Understanding Your Tax Bracket
The
more you make, the more you pay in taxes. Tax
planning is essential. Learning about deferring taxes and what tax
bracket you are in can help you achieve your goals.
The more you
make, the more they take. Our tax system is based on a graduated
tax, but moving into the next tax bracket does not mean that all of
your income is how taxed at the higher rate. Only the additional
income you earn above your current base will be affected by the
higher bracket.
Your marginal tax
bracket is the percentage in taxes you pay on each additional dollar
earned above your base bracket. This is the rate you pay on
the last dollar you earned for the year. If your new raise pushes
you into the 31 percent tax bracket, don't turn down the raise
because you don't want to pay the extra taxes. If your new raise
puts you into the 31 percent bracket, only income above the 28
percent base will be taxed at the higher tax rate of 31 percent.
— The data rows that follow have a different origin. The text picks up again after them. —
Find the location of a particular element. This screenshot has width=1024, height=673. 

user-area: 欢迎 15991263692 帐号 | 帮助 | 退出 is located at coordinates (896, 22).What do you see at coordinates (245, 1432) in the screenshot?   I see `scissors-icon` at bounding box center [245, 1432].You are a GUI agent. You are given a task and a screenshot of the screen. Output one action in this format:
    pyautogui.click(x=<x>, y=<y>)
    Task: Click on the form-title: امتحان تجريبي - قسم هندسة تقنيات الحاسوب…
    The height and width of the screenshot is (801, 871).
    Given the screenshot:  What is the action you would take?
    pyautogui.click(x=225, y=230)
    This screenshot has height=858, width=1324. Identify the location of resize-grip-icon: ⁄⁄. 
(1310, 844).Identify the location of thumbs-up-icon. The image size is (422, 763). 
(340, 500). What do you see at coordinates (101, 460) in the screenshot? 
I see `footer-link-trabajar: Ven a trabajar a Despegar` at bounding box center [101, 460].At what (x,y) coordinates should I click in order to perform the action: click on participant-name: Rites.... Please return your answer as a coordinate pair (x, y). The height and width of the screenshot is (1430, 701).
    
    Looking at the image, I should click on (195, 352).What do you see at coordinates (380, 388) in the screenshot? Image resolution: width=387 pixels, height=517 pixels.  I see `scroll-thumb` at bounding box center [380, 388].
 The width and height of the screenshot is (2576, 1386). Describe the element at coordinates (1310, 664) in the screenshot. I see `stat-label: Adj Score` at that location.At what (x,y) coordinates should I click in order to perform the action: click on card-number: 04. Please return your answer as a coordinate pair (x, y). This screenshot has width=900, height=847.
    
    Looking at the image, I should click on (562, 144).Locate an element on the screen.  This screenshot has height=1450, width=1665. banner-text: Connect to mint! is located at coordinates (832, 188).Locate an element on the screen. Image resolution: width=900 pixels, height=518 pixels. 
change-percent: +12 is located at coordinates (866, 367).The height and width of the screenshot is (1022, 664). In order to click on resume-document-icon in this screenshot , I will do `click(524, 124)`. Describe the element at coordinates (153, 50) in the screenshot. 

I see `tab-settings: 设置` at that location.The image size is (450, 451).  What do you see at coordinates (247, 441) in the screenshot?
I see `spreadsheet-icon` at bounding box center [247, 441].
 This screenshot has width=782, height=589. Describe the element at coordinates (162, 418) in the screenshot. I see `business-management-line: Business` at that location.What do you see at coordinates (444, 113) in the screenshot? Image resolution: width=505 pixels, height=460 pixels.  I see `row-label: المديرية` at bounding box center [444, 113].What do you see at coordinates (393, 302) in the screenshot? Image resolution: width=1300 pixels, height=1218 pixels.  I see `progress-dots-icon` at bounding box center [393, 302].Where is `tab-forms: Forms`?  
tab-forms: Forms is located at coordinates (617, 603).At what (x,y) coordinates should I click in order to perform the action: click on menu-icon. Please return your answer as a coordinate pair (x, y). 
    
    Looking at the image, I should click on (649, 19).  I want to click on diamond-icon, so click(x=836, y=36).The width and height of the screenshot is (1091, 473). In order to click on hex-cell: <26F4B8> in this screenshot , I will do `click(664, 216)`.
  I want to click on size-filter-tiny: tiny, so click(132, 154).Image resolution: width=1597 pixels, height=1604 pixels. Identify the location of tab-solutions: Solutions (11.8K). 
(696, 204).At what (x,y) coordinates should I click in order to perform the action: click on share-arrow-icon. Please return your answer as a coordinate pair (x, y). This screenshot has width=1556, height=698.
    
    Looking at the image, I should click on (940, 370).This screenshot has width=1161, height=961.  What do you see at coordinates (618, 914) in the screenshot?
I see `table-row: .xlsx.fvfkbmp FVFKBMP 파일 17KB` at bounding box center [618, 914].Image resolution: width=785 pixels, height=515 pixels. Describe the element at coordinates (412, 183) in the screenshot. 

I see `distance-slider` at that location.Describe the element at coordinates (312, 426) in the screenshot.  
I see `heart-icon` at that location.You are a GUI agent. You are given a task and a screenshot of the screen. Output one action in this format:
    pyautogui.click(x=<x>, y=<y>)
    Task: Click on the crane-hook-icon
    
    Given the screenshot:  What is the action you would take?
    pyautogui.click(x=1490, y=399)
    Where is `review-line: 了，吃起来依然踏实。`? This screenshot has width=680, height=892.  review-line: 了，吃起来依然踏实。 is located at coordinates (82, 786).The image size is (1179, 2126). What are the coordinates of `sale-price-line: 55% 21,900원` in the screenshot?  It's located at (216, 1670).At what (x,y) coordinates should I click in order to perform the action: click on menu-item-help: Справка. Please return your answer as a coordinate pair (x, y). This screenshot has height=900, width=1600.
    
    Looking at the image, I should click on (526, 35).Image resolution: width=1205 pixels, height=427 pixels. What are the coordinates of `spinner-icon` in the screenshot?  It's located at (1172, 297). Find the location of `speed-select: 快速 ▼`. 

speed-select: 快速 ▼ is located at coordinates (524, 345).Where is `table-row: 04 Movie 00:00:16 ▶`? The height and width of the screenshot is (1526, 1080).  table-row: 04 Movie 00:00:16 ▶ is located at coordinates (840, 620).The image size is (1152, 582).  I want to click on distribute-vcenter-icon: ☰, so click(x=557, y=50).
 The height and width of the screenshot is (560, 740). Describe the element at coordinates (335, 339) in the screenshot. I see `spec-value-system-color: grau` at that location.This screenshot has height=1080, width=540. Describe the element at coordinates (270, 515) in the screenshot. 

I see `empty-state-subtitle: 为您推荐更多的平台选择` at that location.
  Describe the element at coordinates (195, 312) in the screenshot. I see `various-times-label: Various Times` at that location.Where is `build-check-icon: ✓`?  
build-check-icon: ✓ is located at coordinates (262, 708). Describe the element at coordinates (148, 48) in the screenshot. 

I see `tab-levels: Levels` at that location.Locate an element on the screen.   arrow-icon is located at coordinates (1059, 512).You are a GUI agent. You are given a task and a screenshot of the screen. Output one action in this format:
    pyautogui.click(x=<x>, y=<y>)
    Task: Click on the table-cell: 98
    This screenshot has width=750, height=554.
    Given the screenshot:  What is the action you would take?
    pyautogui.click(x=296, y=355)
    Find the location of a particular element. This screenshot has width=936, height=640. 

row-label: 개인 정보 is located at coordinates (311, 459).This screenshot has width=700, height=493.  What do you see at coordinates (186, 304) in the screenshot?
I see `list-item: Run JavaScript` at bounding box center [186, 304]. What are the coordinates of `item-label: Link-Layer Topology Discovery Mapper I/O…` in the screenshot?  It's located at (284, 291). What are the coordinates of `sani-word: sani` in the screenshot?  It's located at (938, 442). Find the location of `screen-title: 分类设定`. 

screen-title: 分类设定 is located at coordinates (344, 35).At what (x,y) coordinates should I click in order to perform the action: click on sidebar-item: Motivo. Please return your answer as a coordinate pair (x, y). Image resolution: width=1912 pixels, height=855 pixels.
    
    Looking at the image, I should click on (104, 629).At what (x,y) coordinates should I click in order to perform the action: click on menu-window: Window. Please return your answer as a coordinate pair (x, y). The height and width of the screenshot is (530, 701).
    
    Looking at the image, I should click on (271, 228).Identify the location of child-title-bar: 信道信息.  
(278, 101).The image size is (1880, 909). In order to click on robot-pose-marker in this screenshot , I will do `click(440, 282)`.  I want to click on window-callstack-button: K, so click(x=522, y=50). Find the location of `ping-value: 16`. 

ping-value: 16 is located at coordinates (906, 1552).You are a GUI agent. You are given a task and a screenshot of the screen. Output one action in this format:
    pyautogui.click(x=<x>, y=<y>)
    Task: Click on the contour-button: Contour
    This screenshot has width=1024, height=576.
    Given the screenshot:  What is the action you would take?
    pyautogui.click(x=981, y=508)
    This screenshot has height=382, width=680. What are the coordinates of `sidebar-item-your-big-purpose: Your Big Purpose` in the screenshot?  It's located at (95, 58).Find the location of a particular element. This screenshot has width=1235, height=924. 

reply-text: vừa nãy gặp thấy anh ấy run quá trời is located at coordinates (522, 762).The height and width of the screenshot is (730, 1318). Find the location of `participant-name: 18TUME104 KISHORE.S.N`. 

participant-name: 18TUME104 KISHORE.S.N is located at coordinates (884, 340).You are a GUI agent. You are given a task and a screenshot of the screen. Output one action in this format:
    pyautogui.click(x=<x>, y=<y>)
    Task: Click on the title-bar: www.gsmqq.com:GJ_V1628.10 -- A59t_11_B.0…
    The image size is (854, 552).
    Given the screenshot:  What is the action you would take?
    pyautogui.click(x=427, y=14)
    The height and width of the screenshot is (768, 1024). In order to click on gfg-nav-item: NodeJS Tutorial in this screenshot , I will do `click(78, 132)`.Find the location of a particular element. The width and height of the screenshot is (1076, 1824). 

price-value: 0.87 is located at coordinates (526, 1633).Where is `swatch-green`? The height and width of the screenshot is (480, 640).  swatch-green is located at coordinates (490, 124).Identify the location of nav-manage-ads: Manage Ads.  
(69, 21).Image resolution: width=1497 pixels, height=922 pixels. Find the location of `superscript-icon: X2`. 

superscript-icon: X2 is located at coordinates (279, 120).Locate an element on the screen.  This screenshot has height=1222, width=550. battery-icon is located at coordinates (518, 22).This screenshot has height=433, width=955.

Also remember that some of your income is taxed at the 15 percent
rate. Currently our tax rates are, 15 percent, 28 percent, 31
percent, 36 percent and 39.6 percent.
The more money you
make, the more you pay in taxes---this is a sorry fact of life. Some
of this is due to the fact that the tax brackets increase as your
income increases. In addition, you lose some of your tax advantages,
such as exemptions for dependents, that are phased out as your
income increases.
Now, if the state
you live in also taxes your income---and most stats do---add that
tax rate in when you're planning. And you do need to do tax planning
because, if you do not have enough taxed withheld from your paycheck
or pay enough in estimated taxes, the IRS will penalize you, as will
your sate income tax division. There are seven tax-free states:
Alaska, Florida, Nevada, South Dakota, Washington, and Wyoming.
If
you are in the 28 percent marginal tax bracket for federal taxes and
you live in a state that has a 5 percent income tax, your combined
marginal tax rate is 33 percent. If your certificate of deposit has
earned $1,000 for the year, your tax liability for the CD will be
$330. So don't run out and spend your $1,000 because Uncle Sam has
his hand out fort his share, leaving you just $670 to spend.
The
dollar amounts at which tax brackets occur change every year because
they are indexed for inflation. As a taxpayer, you should at least
understand what you are paying in taxes. You don't have to be able
to quote tax code here; just know where to find the information when
your need it. As you earn more income, your taxes may become too
taxing (that's a pun!) to handle yourself, and you'll need to hire
someone or take them to the local H&R Block office. You should still
understand what you are signing, however, when the tax preparer
hands you the completed 1040. More important, you should be able
to review it and see if there are mistakes in it.